Your Marriage Is Worth the Work
Audio Transcript
Picture your marriage as a grassy field. You enter at the beginning full of hope and joy, and you look out on the field and you see beautiful flowers, and grass stretching, and rolling hills, and trees, and it is beautiful. You want to walk in this all your days.
The grass, the flowers, the hills, the sky, the warm breeze is not what happens to you. It’s the relationship. That’s the analogy and I’m interpreting it for you. I’m describing your relationship. On the wedding day it feels like, “I want this woman, and I want this man, and we want to be together and walk in the beautiful fields of green grass, and spring flowers, and trees, and hills, and bright sunshine, and cool breezes. That’s the way it’s going to be.”
And before long you step in a cow pie. In some seasons of your marriage, they seem to be everywhere. “This is not grass. This is just manure.” Late at night, they become especially prevalent when there’s no sleep. There are more cow pies when you don’t get enough sleep. These are sins, flaws, idiosyncrasies, weaknesses, annoying habits in your spouse, and you try to forgive them and you try to forbear, and the problem is they can tend to dominate the relationship. Everywhere you step, it smells. It may not actually be true that they’re everywhere; it just feels that way.
“Satan and our flesh can begin to take a few disappointments in marriage, a few frustrations, and multiply them so out of proportion.”
I think the combination of forbearance and forgiveness leads to the creation of a compost pile. Here at the compost pile, you and your spouse begin to shovel cow pies into this pile, and you put a fence around it to hold them in. You look at each other, and you simply admit that there are a lot of cow pies. You just bluntly say, “There are a lot of cow pies in this field. You and I bring a lot of cow pies to this relationship.”
So you start shoveling them into this fenced-in compost pile, and you say to each other, “You know, we have to do this because we’re losing sight of the fact that we keep focusing on these cow pies. That’s all we’re thinking about. I mean, we’re looking for them to step in, so let’s get them and throw them in one place. Let’s throw them in a pile — a compost pile since compost can do some good. So let’s throw them there and, when we have to, we’ll go there. We’ll go there, and we’ll smell it, and we’ll feel bad, and we’ll deal with it as best we can. Then we’ll walk away from the pile. We’ll walk away from it, and we’ll set our eyes on the rest of the field.”

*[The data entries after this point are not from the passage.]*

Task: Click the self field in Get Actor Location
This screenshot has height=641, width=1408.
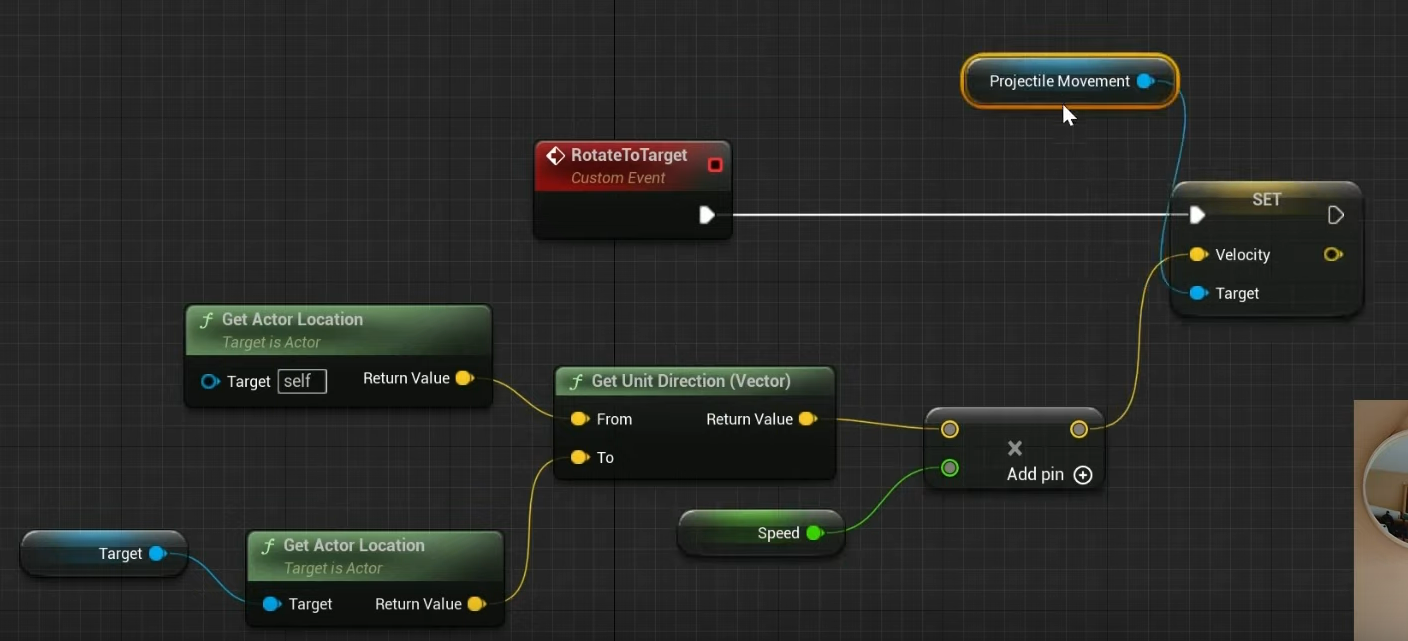Action: (301, 381)
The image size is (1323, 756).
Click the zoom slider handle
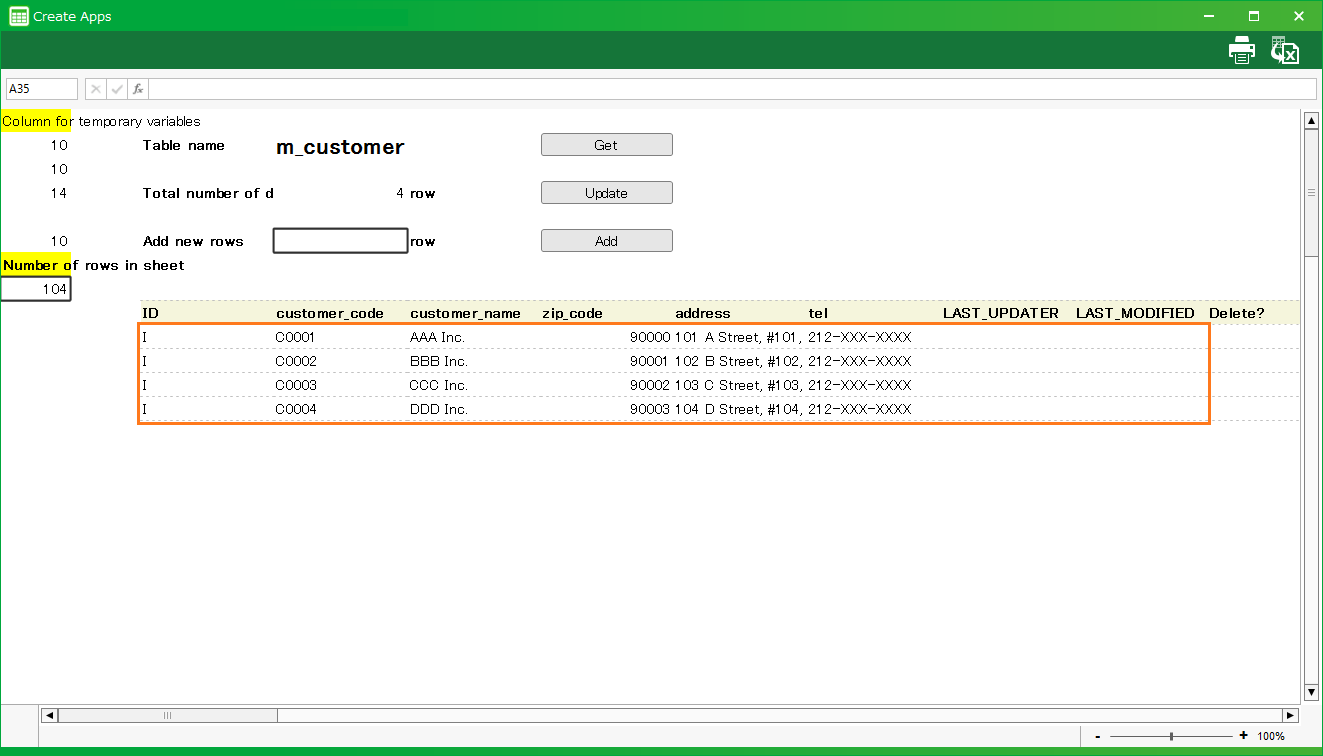point(1171,736)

This is right at the heart of what I’m trying to say. Satan and our flesh can begin to take a few disappointments, a few frustrations, and multiply them so out of proportion that we think, “There’s no green grass anywhere. There are no flowers anywhere. There are no trees. There are no hills. There’s no sunshine.” That is an absolute lie.
And then you say to each other, “We’re going to walk away from that pile, and set our eyes on the rest of the field. And we’re going to pick some of our favorite paths and hills that we know are not strewn with cow pies, and we’re going to be thankful that that part of the field is sweet. It might be a small part now, but that part is sweet. Our hands may be dirty and our backs might ache from all this shoveling, but we know one thing: We will not pitch our tent by the compost pile. We will go there when we must. This is the gift of grace that we will give each other again and again and again. We will only go there when we must. We won’t go live there. We won’t retreat there, we won’t lick our wounds there, we won’t pitch our tent there. We will only go there when we must, and that gift we will give to each other again and again and again. Why? Because you and I are chosen and holy and loved.”